Today our Lord admonishes us not to worry. Be like the lilies or birds, he says. They really don’t do much of anything except live and God takes care of them. Then Jesus points the finger at us. “You of little faith…,” he says, “What is your problem? Why can’t you just trust me like one of these little flowers?”

Yesterday, Pam and I had the opportunity to catch up with a dear friend of ours. She is an example of one of those rare Christians whose faith and clarity for living according to God’s direction is enough to make me covet. But it is inspiring to hear her story. Even from the beginning she possessed faith enough to listen to God when many of us would have balked. God had made it certain to her as a young girl that she was to leave her family in China and move to America so that she could study at a Christian school. Of course, doing this meant being disowned by her pagan family. She ended up studying at Concordia University in Austin, Texas. She graduated with an education degree. She moved to Hawaii to begin teaching in a struggling Lutheran School. Over the years we lost touch with her. However, yesterday, Pam received a phone call from Cynthia. The two friends rejoiced at hearing each other’s voices again.

We were surprised to learn she had quit her job a while ago and gone through a missionary school and had recently returned from a long trip to Africa. Her mission there was among some of the poorest and most pitiful people on that continent—to feed and care for those who were in hospice, dying from the AIDS virus. Many of these were children—rounded up from the streets; their parents dead from the disease and themselves also infected. These children (although still healthy in appearance) where told that they would soon die and therefore were placed in hospice by the government. But food is always in short supply there and a place like hospice (a place for the living dead) is the first to be denied. Cynthia told us how she watched in horror as one little boy peed on the ground to make some mud. Then stooping down, he formed that mud into a little pie, set it to the side to dry, and then returned to eat it. He had no other food for that day!
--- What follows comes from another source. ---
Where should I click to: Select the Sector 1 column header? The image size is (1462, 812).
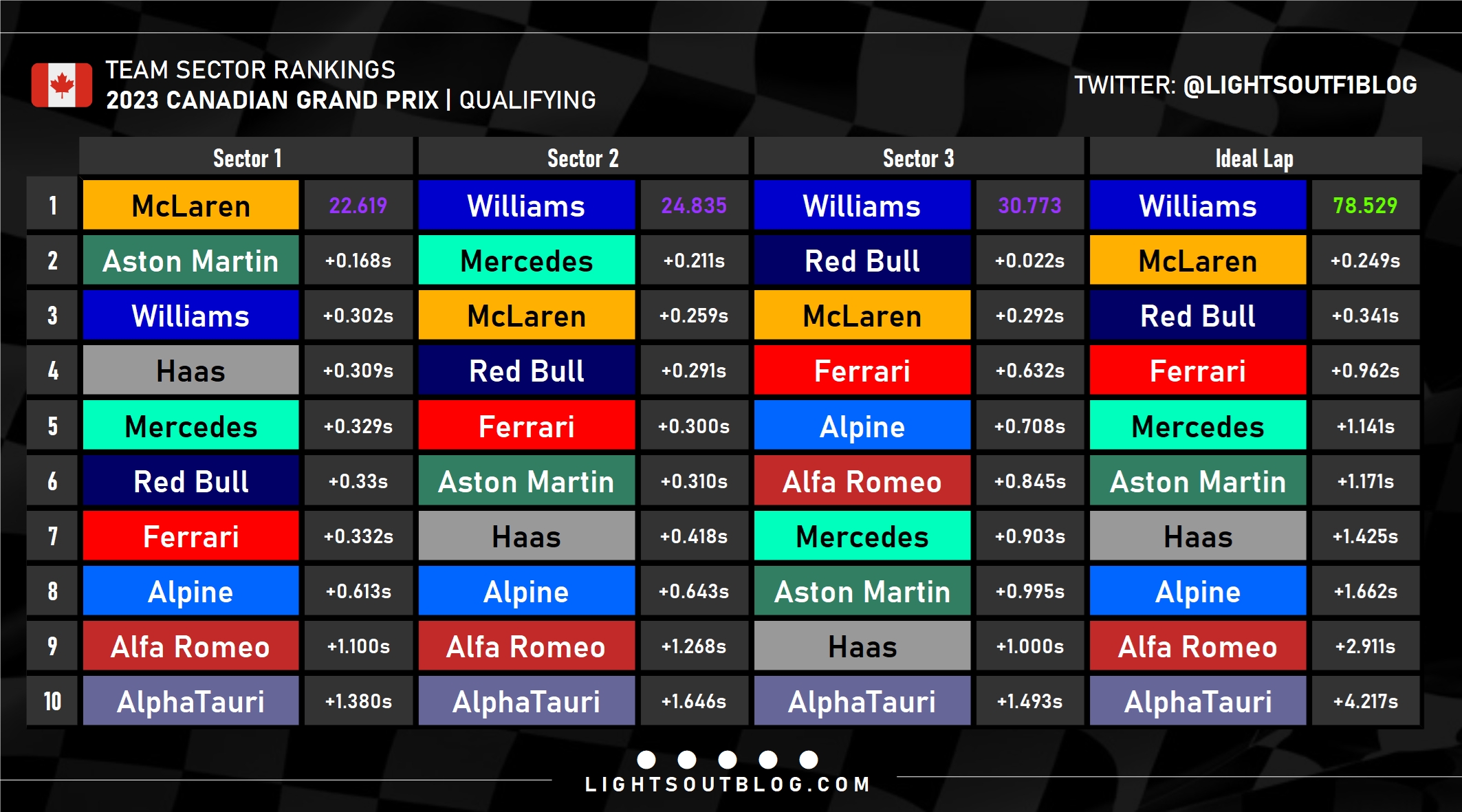point(247,158)
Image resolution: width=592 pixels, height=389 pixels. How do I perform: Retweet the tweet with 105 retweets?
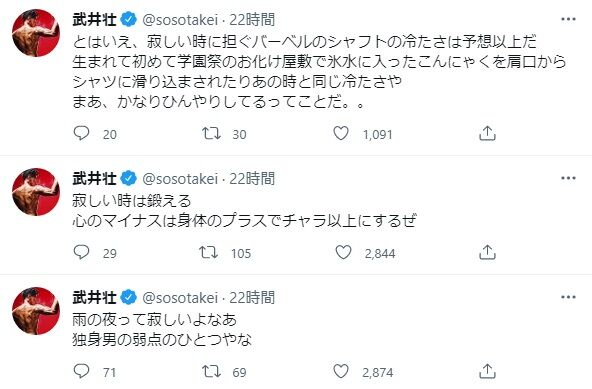tap(209, 252)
But Cynthia continued to probe the darkness for the Savior’s voice. She told us of the amazing ways that God worked through her and her missionary friends. Her stories can only be described as miracles—real miracles! She told us how before she and her friends left for Africa they had decided not to get any vaccinations because they were expensive and without them there would be more money for buying food to feed those dying children. To their surprise, (but not the Lord’s) not a single one of those missionaries came back with even a simple cold or flu virus. Cynthia told us how she was caring for one elderly lady, who the doctors informed her would be dying soon. But one day Cynthia told us that God told her to go over to that woman and ask her to walk. Cynthia, in her trusting way, obeyed, and soon the two of them were walking hand-in-hand down the hospice hallway. That dying woman was released from hospice a week later, healthy.
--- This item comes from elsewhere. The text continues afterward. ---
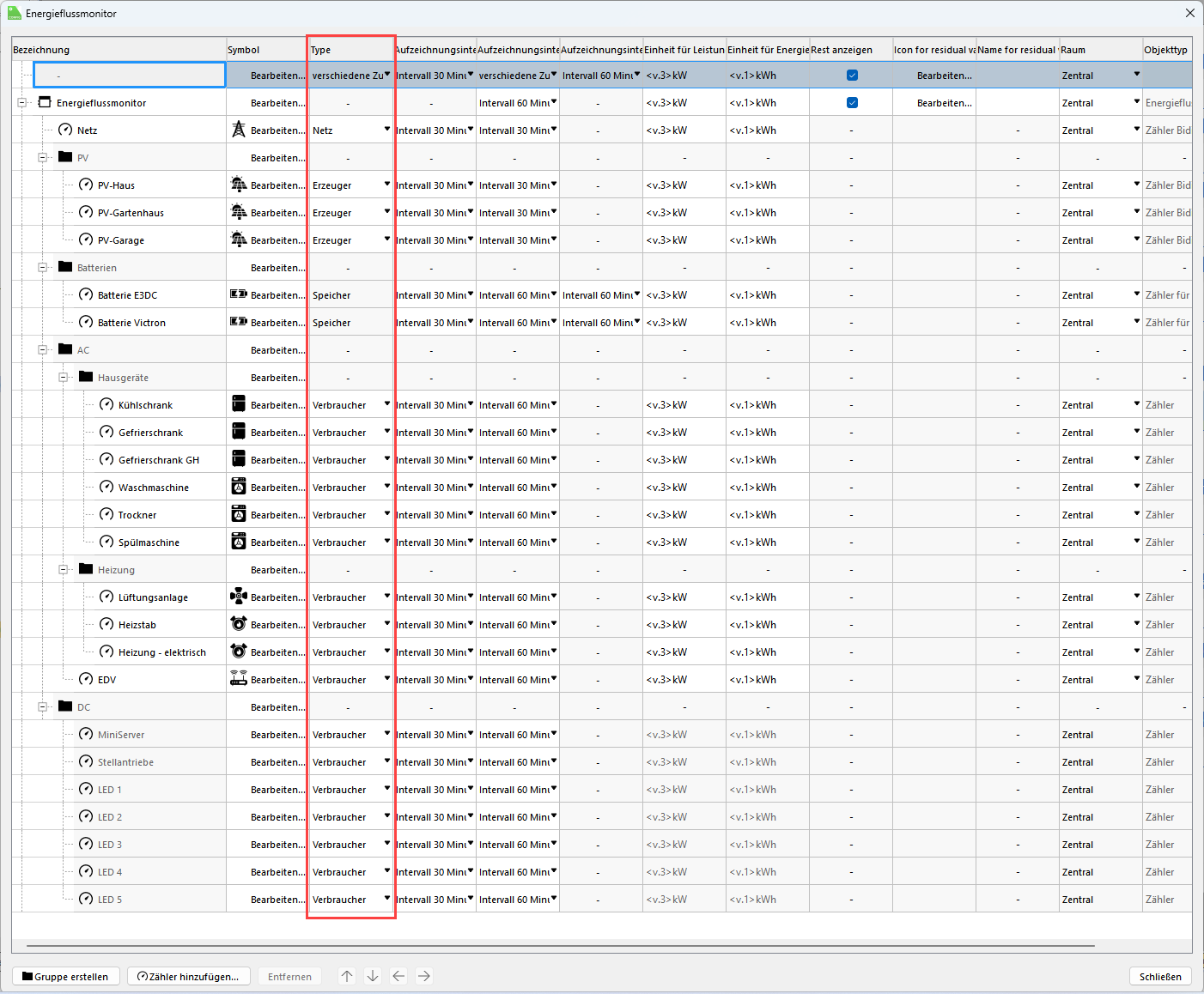Click the Bezeichnung column header
The image size is (1204, 994).
(119, 50)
So what do we make of stories like these? I’ll admit my western, logical, take control, map-it-out, no nonsense approach to life has a hard time dealing with the simple trust Cynthia had that God would make things right. Certainly, I am not advocating that we should forgo vaccinations or make a mass exodus to Africa; rather, I am pretty sure that God wants us to put down roots just where we are. But what are we rooted in? Every future moment is a moment of darkness. Are you walking forward trusting in God or trusting in yourself? One thing is certain. If you continually seek to cover all your bases, then don’t always expect God to work for you, because you are doing God’s job for Him. Perhaps it is not so much as we normally think: that God helps those who help themselves; He helps those who need his help! Whose help are you going to seek when you are afraid of the dark?

In Christ,
Pastor Aaron

1 comments:

Barbara Robinson said...

How great that you guys heard from Cynthia. I'm very proud of how she lives her faith.
This was a great devotion and one I really needed to read today. Thank you!